* begin EXTRACT TO READ *

Edmund Scientific Corporation, based in Barrington, New Jersey, was founded in 1942 as a retailer of surplus optical parts like lenses. It later branched out into complete systems like telescopes and microscopes, and in the 1960s, a wide variety of science toys and kits. Through the 1970s and 80s they were best known for their mail order sales and associated catalogs, although they also maintained a retail presence at their factory store.

In 1984, the company split into Edmund Scientific and Edmund Industrial Optics, the latter taking over their optical manufacturing. Later known simply as Edmund Optics, the commercial side of the company continued to expand and now has a multinational presence. In 2001, the two companies were purchased by Boreal Science, which was in turn purchased by VWR International. Many of the science toys and kits are currently offered by the online retailer Scientifics Direct.

Among the company's best-known products were the Astroscan reflector telescope and their inexpensive bimetallic jumping disks.

History

Origins
In 1942, amateur photographer Norman W. Edmund (1916–2012) found it hard to find lenses he needed for his hobby. He found that the military was happy to sell off less-than-perfect optics for next to nothing and began using these. Buying in bulk, he began to sell his own surplus through advertisements in photography magazines. It was so successful he founded "'Edmund Salvage Corporation'" in 1942. Working from a card table in his home, the company soon had so much stock that they had to rent space in more than 30 separate garages.

Post-war

The business continued in the post-war era and owned so much stock that when the Korean War started the military came to him for the optics needed to repair war-era systems. One official told him, "Gee, you have more optics than the Army!" In 1948 they completed a new building and warehouse in Barrington and opened a retail store at the front. Among its displays was a complete periscope from a WWII Japanese submarine. The core of the company in this era remained surplus lenses. These were single-element lenses, shipped in  coin envelopes, with the approximate diameter and focal length stenciled on them. Reflecting their salvage and surplus origins, available diameters and focal lengths did not fall into regular progressions. 

In addition to optics, the company soon branched out into various kits and plans for optics-related systems like telescopes and microscopes. It soon changed its name to Edmund Scientific and made its name with ads in publications like Scientific American. Its advertisements caught the attention of hobbyists, amateur astronomers, high school students, and cash-strapped researchers.  The company also began publishing a series of pamphlets on telescopes in a do-it-yourself fashion that was popular in contemporary magazines like Popular Mechanics. These were later collected into book form in 1967, "All About Telescopes", which contained many plans for telescope systems that became a best seller and was republished repeatedly into the 1980s.

* end EXTRACT TO READ *

TASKS
a) Please transcribe a passage from the Edmund Scientific history word for word, starting at the words "In 1984, the" and stopping after "bimetallic jumping disks.".
b) Continue the Edmund Scientific history, writing on from its last sentence.

* begin DATASET RECORDS *

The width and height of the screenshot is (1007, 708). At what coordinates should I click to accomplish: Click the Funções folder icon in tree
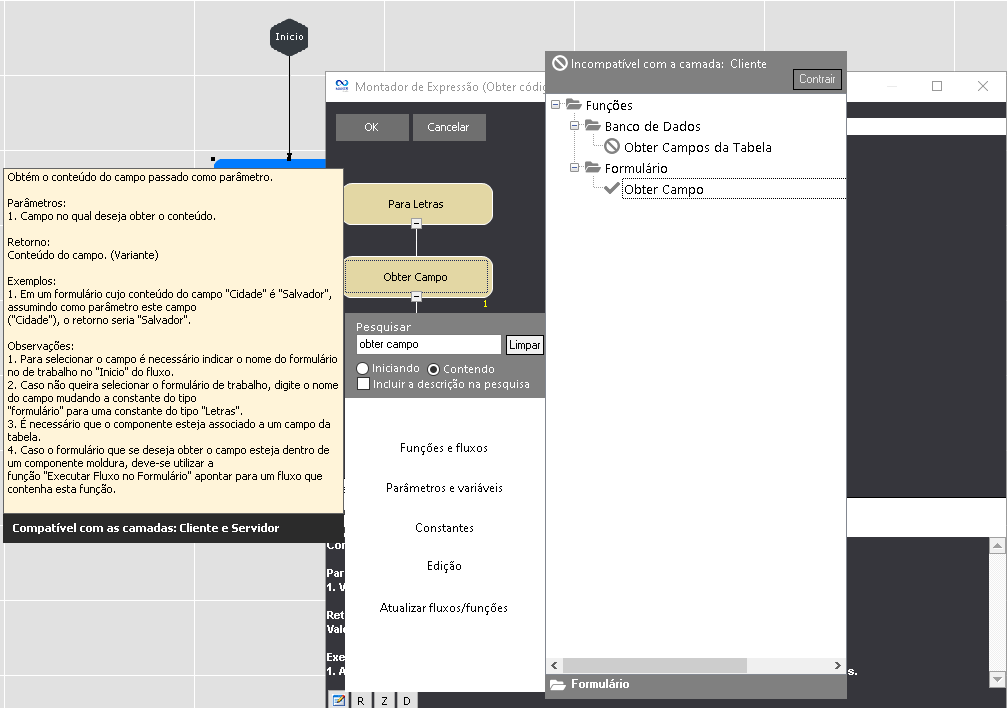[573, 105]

* end DATASET RECORDS *
* begin DATASET RECORDS *

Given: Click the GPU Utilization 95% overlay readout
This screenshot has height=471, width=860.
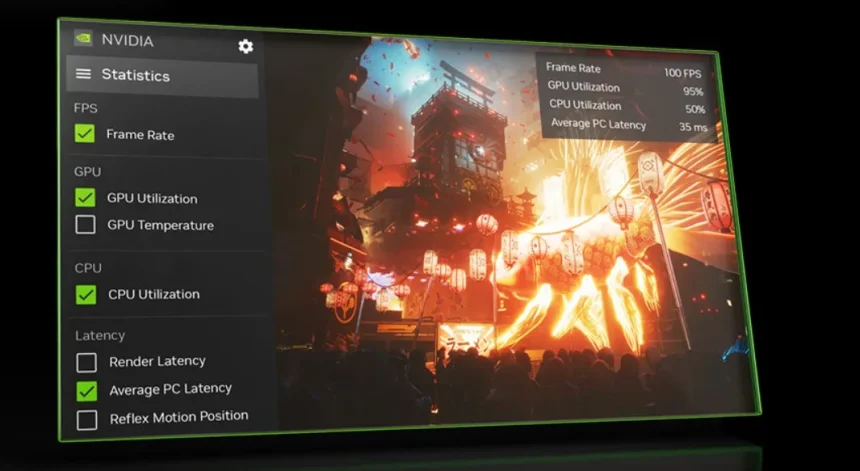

* end DATASET RECORDS *
* begin DATASET RECORDS *

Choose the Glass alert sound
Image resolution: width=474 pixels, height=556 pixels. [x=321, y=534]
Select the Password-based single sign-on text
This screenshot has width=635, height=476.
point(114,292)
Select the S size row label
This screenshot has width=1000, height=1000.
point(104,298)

* end DATASET RECORDS *

RESPONSES TO THE EXERCISE
a)
In 1984, the company split into Edmund Scientific and Edmund Industrial Optics, the latter taking over their optical manufacturing. Later known simply as Edmund Optics, the commercial side of the company continued to expand and now has a multinational presence. In 2001, the two companies were purchased by Boreal Science, which was in turn purchased by VWR International. Many of the science toys and kits are currently offered by the online retailer Scientifics Direct.

Among the company's best-known products were the Astroscan reflector telescope and their inexpensive bimetallic jumping disks.

b)
Heyday

Following Sputnik, Edmund was able to capitalize on a growing national interest in science and astronomy. They expanded their business into a full line of telescopes and telescope kits as well as equipment, parts, and supplies for other scientific fields such as physics, optics, chemistry, microscopy, electronics, and meteorology. They continued to grow as a supplier to teachers and schools with demonstration devices and kits which covered most fields of science.

Edmund's catered to the 1960s generation by expanding and highlighting their line of projectors, color wheels, black lights, filters, and other optical devices which could be used by rock bands and in psychedelic light shows. Other items catering to the counterculture were eventually added to the catalog covering the fields of Biofeedback, ESP, Kirlian photography, Pyramid power, and alternative energy.

In 1971, in the Whole Earth Catalog of items "relevant to independent education", Stewart Brand noted: "Edmund is the best source we know of for low-cost scientific gadgetry (including math and optics gear). [In this category,] many of the items we found independently... turned up in the Edmund catalog, so we were obliged to recommend that in this area we've been precluded."

The company became briefly famous in 1973 when Comet Kohoutek approached Earth and the company sold out of telescopes, a fact that made national news. Neil deGrasse Tyson would later comment that "The Edmund Scientific catalog was a geek's paradise. At a time when no one had access to lasers, they had them for sale."

Some sources claim that certain of the original polyhedral dice used in the Dungeons & Dragons role-playing game system were obtained from Edmund Scientific.

Restructuring
Norman retired in 1975 and left the company to his son, Robert. The company continued on as before into the 1980s, but the original business model began to wane. Robert split the company into Edmund Scientifics and Edmund Optics. Edmund Scientifics marketed to consumers and specialized in science-themed toys, vaguely high-tech household gadgets, and "science gifts." Edmund Optics did not have a public showroom like Edmund Scientifics, although the two organizations shared the same building. The large back room of Edmund Scientifics still sold military surplus from World War II and other wars well into the 1980s and into the mid-1990s. Some of the items in the surplus room were from German and other non-American militaries. None of these items were in the mail-order catalogs. They also sold other surplus wares of interest to hobbyists, including specialized motors and other miscellaneous electronics, parts from toys, and other household items.

Acquisition
In 2000 Edmund Scientific was purchased by Science Kit and Boreal Laboratories, a western New York based science supply company. Science Kit and Boreal Laboratories is part of a group of companies that provide science supplies to elementary, middle, and high schools, as well as colleges and universities. This group falls under the unofficial umbrella "VWR Education", and its constituent enterprises are owned by VWR International, a multi-national conglomerate with offices in India, China, Europe, Canada, and the United States. They are no longer affiliated with Edmund Optics Inc.

Beginning in 2000, Edmund Optics offered a variety of experimental grade and stock clearance items via a print catalog and online under a separate business named Anchor Optics, but this operation ceased in 2016, and the current Anchor Optics web site now redirects to a page at Edmund Optics listing clearance items.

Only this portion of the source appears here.